Después de conocer a más profundidad a Nadezha, me di cuenta de que ella es genial e increíble. A pesar de su aparente seriedad y del miedo que transmitía, es alguien amable y valiente. A pesar de llevar el pelo blanco, es una chica hermosa y femenina. Es dura, pero tiene buen corazón, como si fuera una mama Osa o algo así, pero en versión humana. Deseé ser su hermana, desde entonces, ser protegida por ella.

— No creo que nadie normal aceptaría que la chica que les atacó con una pistola eléctrica les llame hermana o hermano por la cara…— Me replicó con una cara muy seria.

Yo me quede cabizbaja, tristona, pero consciente de que ella tenía razón. Pero, al ver mi reacción, ella se sintió y añadió esto: — Pero, creo que, por desgracia, no soy normal. —

Aceptó, y me puso eufórica: — ¡Muchísimas gracias, estoy tan feliz, hermana! — Intenté abrazarla, pero ella me detuvo con la mano, mientras decía esto: — ¡No me abraces! —

— ¡Lo siento! — Me aleje de ella, y luego añadí, emocionada: — ¿Ahora, podemos hablar cosas de chica, cierto? —

Ella se quedó con la boca abierta, extrañada. Yo decidí explicárselo:

— En verdad, incluso hay temas que cuesta hablar con Charlie, y creo que sólo pueden ser habladas por las chicas. Nunca tuve realmente a una amiga. Sería genial hablar de esas cosas contigo, hermana. —

Ella dudó por uno momento, mirándome raro. Pero luego, lanzó un resoplido y añadió esto: — Bueno, no tengo más remedio, me aburro como una ostra en este lugar. —

Y me puse a hablar un buen con ella, le dije de todo, desde mis preocupaciones sobre el cuerpo de las chicas hasta de cómo podría enfrentar a mis futuros problemas amorosos. Y ella me escuchó tranquilamente, y me respondió todas las veces que hubo falta.
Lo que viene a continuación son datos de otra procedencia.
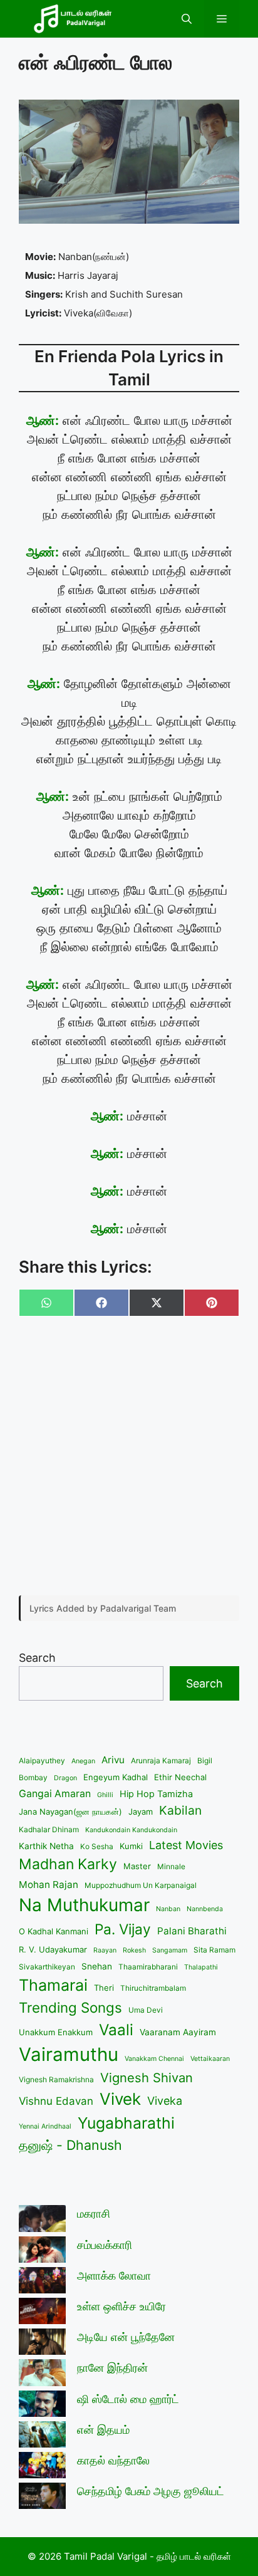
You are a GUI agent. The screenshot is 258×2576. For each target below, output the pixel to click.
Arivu (113, 1760)
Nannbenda (205, 1909)
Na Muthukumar (84, 1905)
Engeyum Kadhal (115, 1777)
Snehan (96, 1966)
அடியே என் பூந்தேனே (126, 2337)
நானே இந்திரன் (112, 2367)
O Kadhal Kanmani (53, 1931)
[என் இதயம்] (42, 2436)
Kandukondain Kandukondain (131, 1830)
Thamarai (53, 1985)
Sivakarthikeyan (47, 1966)
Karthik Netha (46, 1846)
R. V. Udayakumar (53, 1949)
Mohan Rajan (48, 1884)
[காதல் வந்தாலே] (42, 2467)
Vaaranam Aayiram (178, 2032)
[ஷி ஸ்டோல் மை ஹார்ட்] (42, 2406)
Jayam (140, 1812)
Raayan (104, 1950)
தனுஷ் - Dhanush (70, 2145)
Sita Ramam (214, 1949)
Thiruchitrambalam (153, 1988)
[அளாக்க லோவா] (42, 2282)
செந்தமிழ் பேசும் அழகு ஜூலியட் (150, 2491)
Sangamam (169, 1950)
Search (37, 1657)
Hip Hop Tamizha (156, 1793)
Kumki (131, 1846)
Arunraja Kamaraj (161, 1760)
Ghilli (105, 1795)
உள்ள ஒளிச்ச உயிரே (121, 2306)
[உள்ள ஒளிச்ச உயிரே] (42, 2313)
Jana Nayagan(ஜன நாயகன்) (70, 1812)
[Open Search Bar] (186, 19)
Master (137, 1866)
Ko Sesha (96, 1846)
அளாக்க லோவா (114, 2275)
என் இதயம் (103, 2429)
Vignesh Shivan (146, 2077)
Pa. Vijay (123, 1929)
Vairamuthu (68, 2054)
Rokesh (134, 1950)
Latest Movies (186, 1845)
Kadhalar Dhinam (49, 1829)
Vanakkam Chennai (154, 2059)
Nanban (168, 1909)
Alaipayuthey (42, 1760)
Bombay (33, 1777)
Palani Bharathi (192, 1931)
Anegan (83, 1761)
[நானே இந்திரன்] (42, 2374)
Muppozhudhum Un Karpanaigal (141, 1885)
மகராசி (93, 2213)
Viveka (164, 2100)
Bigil (204, 1760)
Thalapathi (201, 1967)
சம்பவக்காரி (104, 2244)
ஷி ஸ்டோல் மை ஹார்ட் (128, 2399)
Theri (104, 1988)
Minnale (171, 1866)
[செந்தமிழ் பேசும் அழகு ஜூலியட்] (42, 2498)
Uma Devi (145, 2010)
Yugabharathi (126, 2123)
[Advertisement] (129, 1457)
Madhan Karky (68, 1864)
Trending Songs (70, 2007)
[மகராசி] (42, 2220)
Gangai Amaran (55, 1794)
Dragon (65, 1778)
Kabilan (180, 1810)
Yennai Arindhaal (45, 2126)
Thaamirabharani (148, 1966)
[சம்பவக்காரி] (42, 2251)
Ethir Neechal (180, 1777)
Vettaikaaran (210, 2059)
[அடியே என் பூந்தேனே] (42, 2343)
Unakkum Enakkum (56, 2032)
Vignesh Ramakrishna (56, 2079)
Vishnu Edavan (56, 2101)
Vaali (116, 2029)
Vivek (120, 2099)
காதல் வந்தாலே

Llegué a preguntarle cosas que no tenían nada que ver con las chicas, pero asintió y me escuchó. La hora se paso volando y disfrute con la conversación, una de las mejores que tuve en toda mi vida.

Entonces, vino alguien inesperado, que hizo terminar nuestra conversación:

— ¡Buenas tardes, osa rusa! — Giré mi cabeza hacia la puerta y la vi, me quede sorprendida.

— ¿¡Carleen de Valera!? — Y ella se quedó igual que yo, no se esperaba mi existencia.

— ¿¡Martha Malan, qué haces aquí!? — Pregunté, a continuación.

La chica número de mi clase había aparecido ante nosotras, y llevaba una ropa extraña, que parecía ser asiática, muy linda, con estampas de florecitas y un mono sobre la cabeza. Parecía una completa extranjera.

Ella ni me contestó, pasó de mí. Más bien, lo único que tenía a mente era Nadezha, a quién se le acercó y le dijo esto:

— Nadezha, te quiero pedir un gran favor. — Juntó las manos con desesperación y añadió: — ¡Ayuda a Mao, tú eres la única que puede conseguir que él se enfrente a sus propios fantasmas! ¡Él se ha ido a las montañas, sal en su búsqueda y enfréntate a él! ¡Te lo suplico, por su propio bien! —

Las dos nos quedamos boquiabiertas, no nos esperaba esto. Me quedé preguntando de qué trataba todo esto.